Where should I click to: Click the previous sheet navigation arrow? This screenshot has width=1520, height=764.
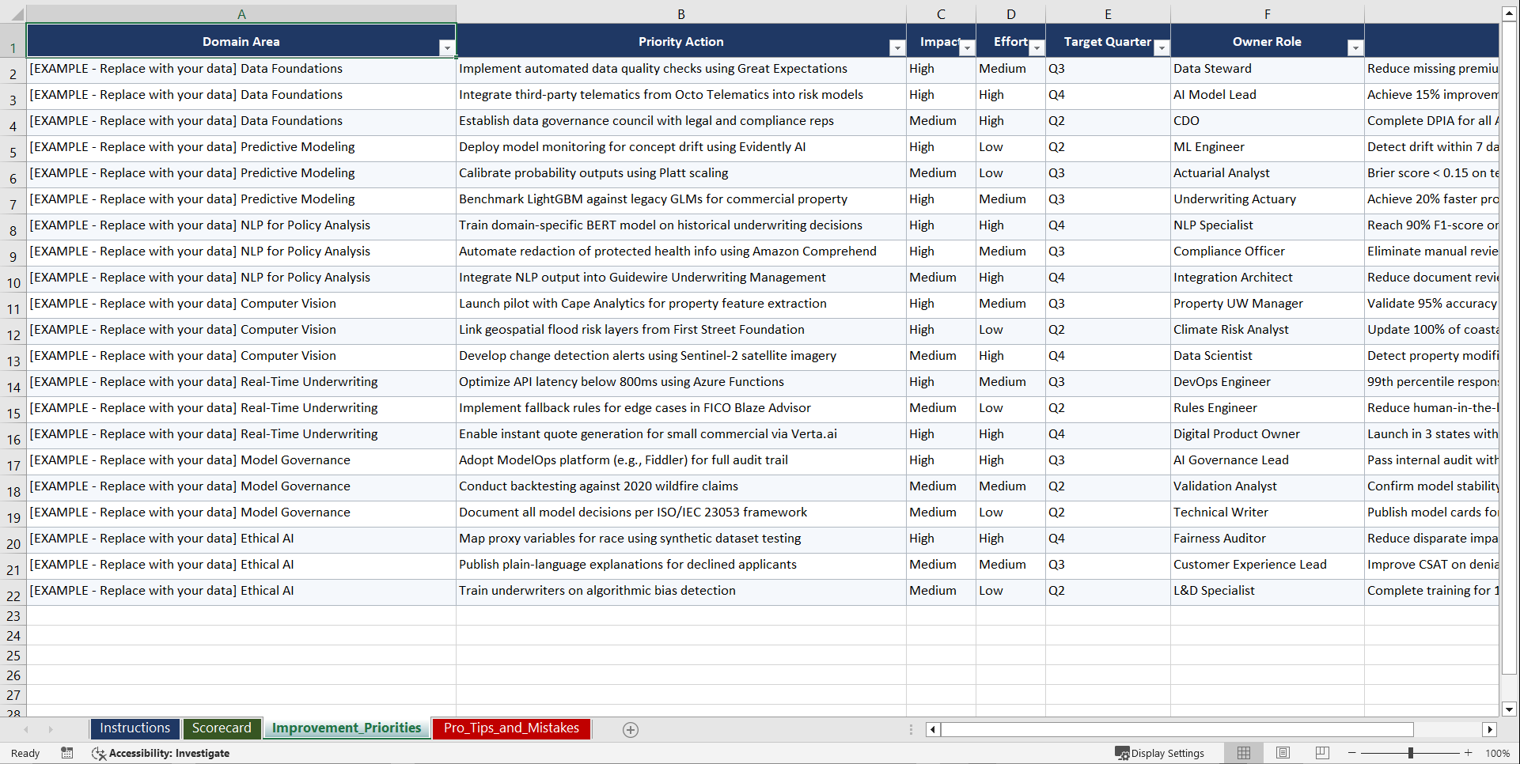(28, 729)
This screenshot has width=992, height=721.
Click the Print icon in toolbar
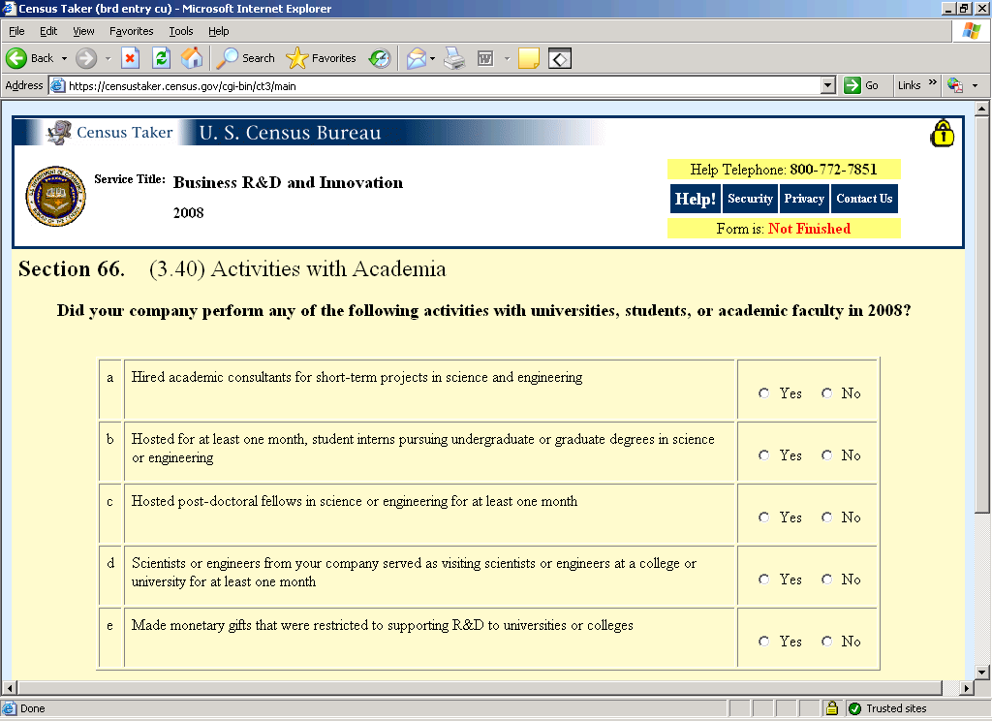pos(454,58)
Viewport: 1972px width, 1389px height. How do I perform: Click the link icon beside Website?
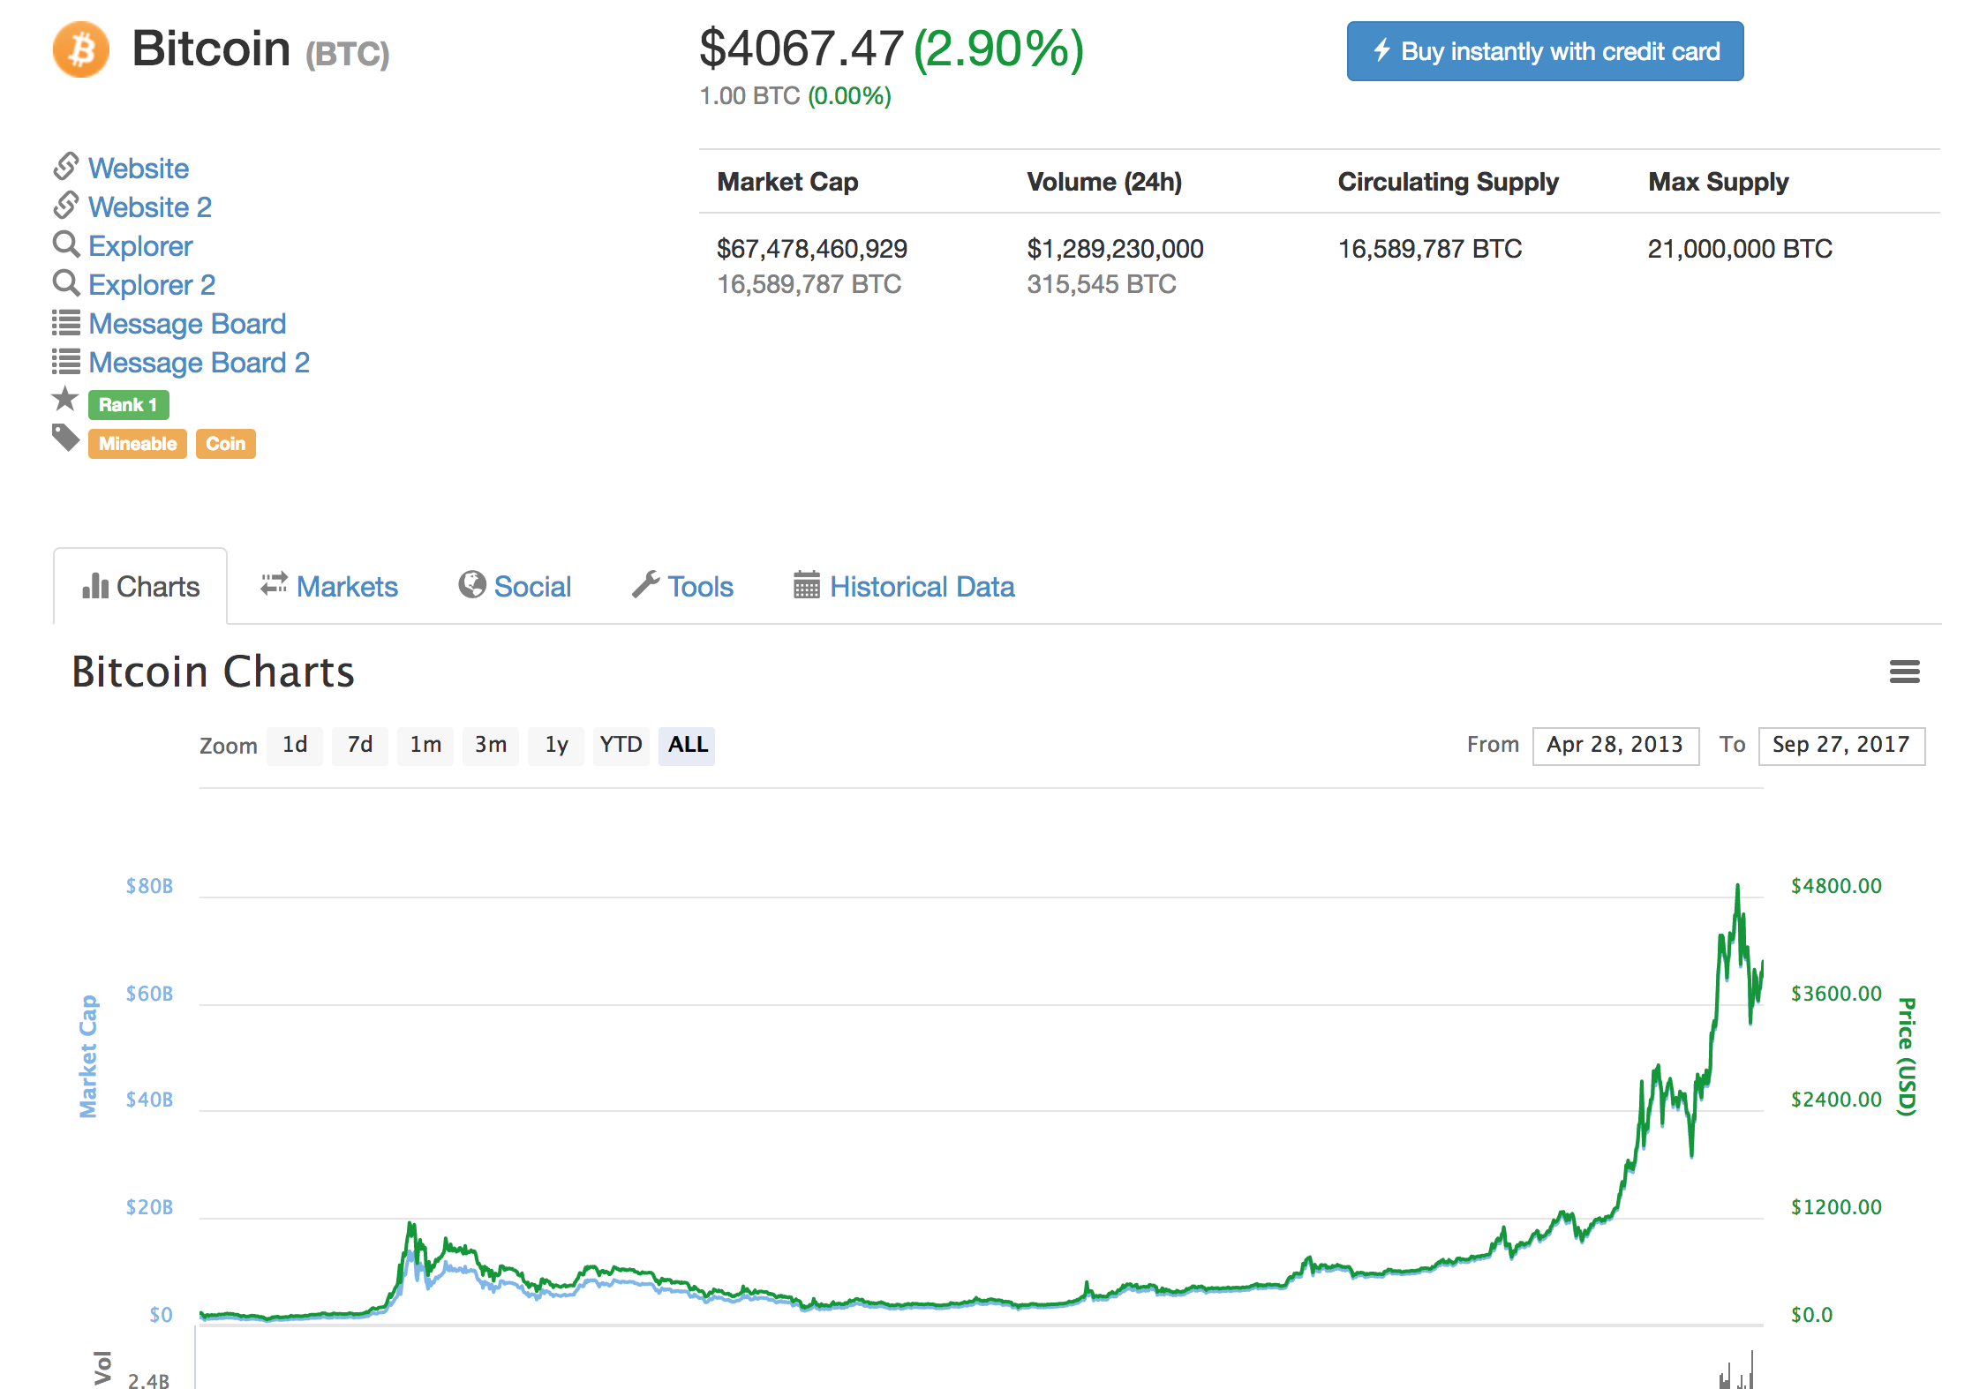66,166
==
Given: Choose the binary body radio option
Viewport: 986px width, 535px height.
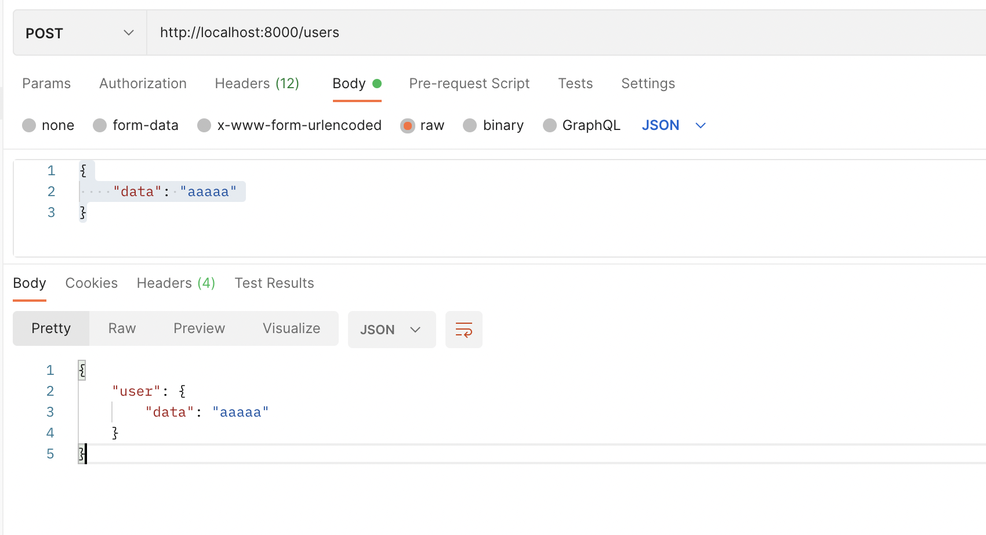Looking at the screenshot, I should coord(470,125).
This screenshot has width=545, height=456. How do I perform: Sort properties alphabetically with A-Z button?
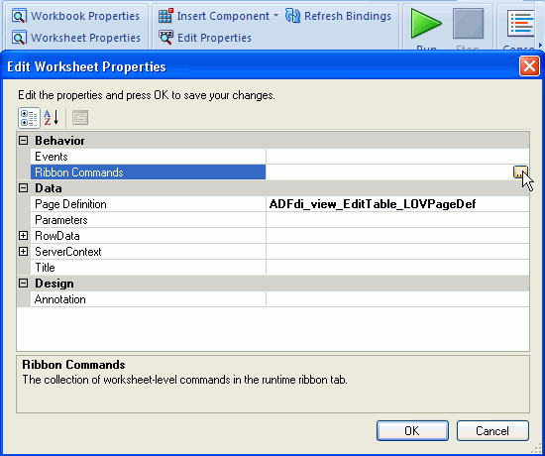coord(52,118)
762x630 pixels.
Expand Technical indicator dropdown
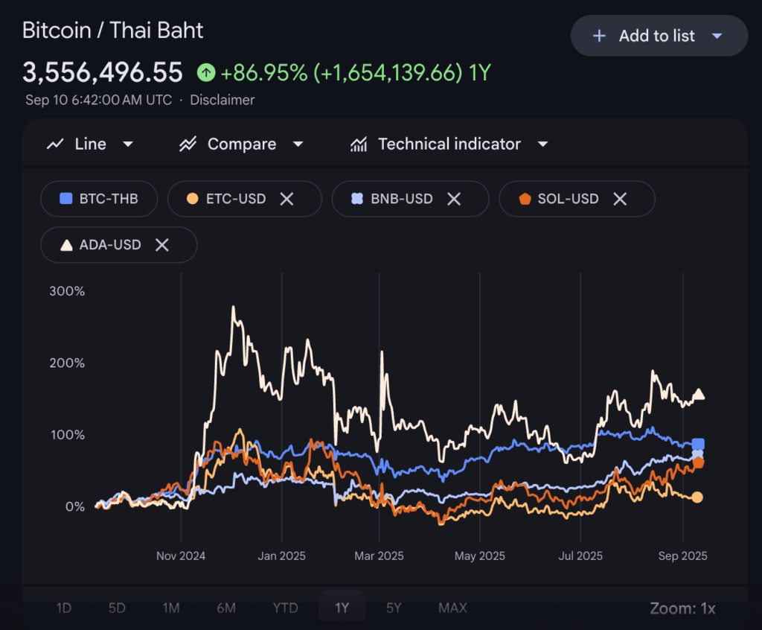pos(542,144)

- _EXERCISE TASK_
Reproduce the rows from the line with "This screenshot has width=545, height=456." up to and including the line with "pos(542,144)". Leave the pictures out of your answer.

- _EXPECTED ANSWER_
This screenshot has width=545, height=456. How do I perform: Sort properties alphabetically with A-Z button?
coord(52,118)
762x630 pixels.
Expand Technical indicator dropdown
pos(542,144)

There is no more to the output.